Hey Big Daddy,
I’m trying to figure out the deal with this bailout vote. If you were in Congress, would you vote for it?
Cal in Coalinga
I do take one measure of solace in watching the debate over the bailout this last week: California legislators are not alone in their penchant for doing nothing in the face of incredible stress. The political impotence of our top leaders, not to mention our financial system, has been a true eye opener for me. Whether you call it courage or recalcitrance I suppose depends on where you’re standing, and how much you’ve had to drink.
Personally, I love times like this. I mean, I don’t love the fact that our economy seems to be locked in some kind of unholy death spiral. But for sure drama, it’s hard to beat a vote where Darrell Issa and Barbara Lee are holding hands on one side of the vote, staring down John Campbell and Nancy Pelosi on the other. Somebody forgot to tell these guys which team they were on. Watching that first bill die on the House floor this week, I felt like I was watching a rerun of Bum Fights instead of C-SPAN.
I’m not sure what that means either. The point is, things in Washington this week were about as mixed up as Nicole Parra at a Democratic Convention. That is to say, downright screwy.
And it wasn’t exactly encouraging watching our two leaders-in-waiting respond with all the courage of a can of soup. The two of them were both trying to score points for taking bold strokes while running for cover, waiting to see which way the political winds were blowing.
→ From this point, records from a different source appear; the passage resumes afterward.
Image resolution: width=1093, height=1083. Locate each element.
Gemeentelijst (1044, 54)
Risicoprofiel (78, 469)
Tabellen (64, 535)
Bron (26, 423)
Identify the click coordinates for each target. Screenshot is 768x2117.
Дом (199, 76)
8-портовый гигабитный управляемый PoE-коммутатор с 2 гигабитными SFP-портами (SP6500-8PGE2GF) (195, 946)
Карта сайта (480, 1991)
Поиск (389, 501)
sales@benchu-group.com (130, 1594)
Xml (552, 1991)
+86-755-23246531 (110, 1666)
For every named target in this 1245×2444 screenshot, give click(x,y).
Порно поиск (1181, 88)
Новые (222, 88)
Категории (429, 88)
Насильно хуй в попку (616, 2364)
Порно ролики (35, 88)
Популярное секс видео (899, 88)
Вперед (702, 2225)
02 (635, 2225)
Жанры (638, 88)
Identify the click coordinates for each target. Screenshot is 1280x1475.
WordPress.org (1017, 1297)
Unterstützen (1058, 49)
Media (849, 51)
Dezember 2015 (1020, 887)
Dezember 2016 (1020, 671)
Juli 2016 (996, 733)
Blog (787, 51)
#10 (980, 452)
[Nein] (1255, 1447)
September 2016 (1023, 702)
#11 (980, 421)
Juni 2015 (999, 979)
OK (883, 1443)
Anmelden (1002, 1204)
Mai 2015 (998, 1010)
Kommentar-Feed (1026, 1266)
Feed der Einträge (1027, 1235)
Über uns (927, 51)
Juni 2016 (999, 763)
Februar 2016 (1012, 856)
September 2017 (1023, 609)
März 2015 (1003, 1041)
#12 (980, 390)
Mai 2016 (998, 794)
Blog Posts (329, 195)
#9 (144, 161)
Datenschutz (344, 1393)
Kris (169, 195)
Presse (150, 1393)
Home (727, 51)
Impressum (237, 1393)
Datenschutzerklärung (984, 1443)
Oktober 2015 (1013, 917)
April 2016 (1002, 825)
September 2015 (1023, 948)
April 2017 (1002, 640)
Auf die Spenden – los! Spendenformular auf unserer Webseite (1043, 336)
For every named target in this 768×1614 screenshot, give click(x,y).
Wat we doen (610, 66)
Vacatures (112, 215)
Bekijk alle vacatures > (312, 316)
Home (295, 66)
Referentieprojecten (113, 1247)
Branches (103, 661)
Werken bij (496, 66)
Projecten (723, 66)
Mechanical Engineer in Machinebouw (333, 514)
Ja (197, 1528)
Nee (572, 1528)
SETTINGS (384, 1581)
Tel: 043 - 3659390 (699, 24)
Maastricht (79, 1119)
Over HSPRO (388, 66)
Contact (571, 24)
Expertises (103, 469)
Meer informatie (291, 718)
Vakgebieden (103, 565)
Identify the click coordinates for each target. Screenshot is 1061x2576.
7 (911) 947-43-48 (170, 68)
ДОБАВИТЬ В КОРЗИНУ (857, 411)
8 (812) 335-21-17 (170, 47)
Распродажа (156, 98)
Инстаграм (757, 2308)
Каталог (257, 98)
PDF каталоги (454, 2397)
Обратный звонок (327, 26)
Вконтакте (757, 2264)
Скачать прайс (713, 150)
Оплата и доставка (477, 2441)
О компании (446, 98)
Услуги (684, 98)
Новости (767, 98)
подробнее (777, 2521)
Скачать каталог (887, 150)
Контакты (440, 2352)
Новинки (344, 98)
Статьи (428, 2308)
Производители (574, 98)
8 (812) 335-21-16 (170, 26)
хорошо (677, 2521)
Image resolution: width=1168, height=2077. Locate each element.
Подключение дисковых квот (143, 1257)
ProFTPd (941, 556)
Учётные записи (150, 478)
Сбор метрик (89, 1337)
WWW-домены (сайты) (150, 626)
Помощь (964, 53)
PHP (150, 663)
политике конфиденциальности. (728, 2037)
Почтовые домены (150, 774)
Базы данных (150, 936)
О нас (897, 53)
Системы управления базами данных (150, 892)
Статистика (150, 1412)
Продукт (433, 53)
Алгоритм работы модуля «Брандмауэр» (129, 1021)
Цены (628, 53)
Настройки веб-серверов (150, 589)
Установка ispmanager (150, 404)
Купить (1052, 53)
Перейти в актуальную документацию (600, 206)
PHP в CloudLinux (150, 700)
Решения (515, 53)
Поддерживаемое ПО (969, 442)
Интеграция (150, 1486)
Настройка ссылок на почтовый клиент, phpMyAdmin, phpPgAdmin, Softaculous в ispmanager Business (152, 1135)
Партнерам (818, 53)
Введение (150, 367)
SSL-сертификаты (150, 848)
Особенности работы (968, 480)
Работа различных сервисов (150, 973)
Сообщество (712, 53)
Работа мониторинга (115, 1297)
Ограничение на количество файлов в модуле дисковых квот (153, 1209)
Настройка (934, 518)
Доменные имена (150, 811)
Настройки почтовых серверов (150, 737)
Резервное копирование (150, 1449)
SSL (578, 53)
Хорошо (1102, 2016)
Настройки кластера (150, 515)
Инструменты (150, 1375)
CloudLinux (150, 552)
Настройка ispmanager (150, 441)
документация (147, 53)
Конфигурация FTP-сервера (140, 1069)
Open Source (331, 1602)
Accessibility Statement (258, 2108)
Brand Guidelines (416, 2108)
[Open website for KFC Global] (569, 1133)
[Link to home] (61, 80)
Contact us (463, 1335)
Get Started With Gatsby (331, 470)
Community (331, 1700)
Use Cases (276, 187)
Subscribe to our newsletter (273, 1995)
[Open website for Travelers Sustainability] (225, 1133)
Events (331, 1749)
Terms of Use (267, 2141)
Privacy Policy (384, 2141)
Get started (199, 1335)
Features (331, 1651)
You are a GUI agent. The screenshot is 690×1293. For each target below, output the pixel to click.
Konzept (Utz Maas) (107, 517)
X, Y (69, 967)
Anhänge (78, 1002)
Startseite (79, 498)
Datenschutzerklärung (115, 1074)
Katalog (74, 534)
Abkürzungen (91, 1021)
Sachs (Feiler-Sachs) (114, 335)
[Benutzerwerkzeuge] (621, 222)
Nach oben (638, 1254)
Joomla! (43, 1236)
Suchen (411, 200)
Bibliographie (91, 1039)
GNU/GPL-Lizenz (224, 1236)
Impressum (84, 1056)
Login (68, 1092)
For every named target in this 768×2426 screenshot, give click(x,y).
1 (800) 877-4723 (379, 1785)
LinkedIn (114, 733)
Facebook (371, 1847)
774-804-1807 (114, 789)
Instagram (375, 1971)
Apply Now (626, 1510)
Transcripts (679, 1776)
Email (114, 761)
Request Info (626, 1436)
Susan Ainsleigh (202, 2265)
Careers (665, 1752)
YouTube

As for my views on the bailout, I don’t take any great pleasure in making up for all the mistakes people made over the last few years – mistakes that proved to be very lucrative to many mortgage brokers and commodity traders. Hell, I can think of a lot of things and people who need a bailout before Wall Street big wigs.
Don Perata needs a bailout (or perhaps a pardon would do). Sarah Palin needs a bailout (if she can’t stand up to Katie Couric, how in the hell is she expected to handle Ahmadinejad?) But spending $700 billion to clean up the mess of the adrenaline-fueled punks who turned Wall St. into the craps table at the Bellagio wasn’t exactly high on my to-do list this year.
But votes like this one are what politics is about at its core – sucking it up and taking it. Since we seem to have an economic system that is dependent on human psychology, it’s fair to say that Wall Street is officially off its meds. Sometimes in politics, it’s not a matter of what you do, it’s that fact that you did something. This, apparently, is one of those times. Time to get the tranquilizer gun.
But if we’re going to bail ‘em out, I suggest some kind of recompense for the American people. Sure, we may not get the money back, but maybe we can get a little entertainment out of the deal. How about, in exchange of bailing these suckers out, we require each CEO who takes the deal to appear on some kind of Survivor-style reality show? Or maybe it should be more like that Schwarzenegger classic, the Running Man, where the losing contestants lose more than just their dignity. For $700 billion, we oughta at least be able to satisfy some bloodlust.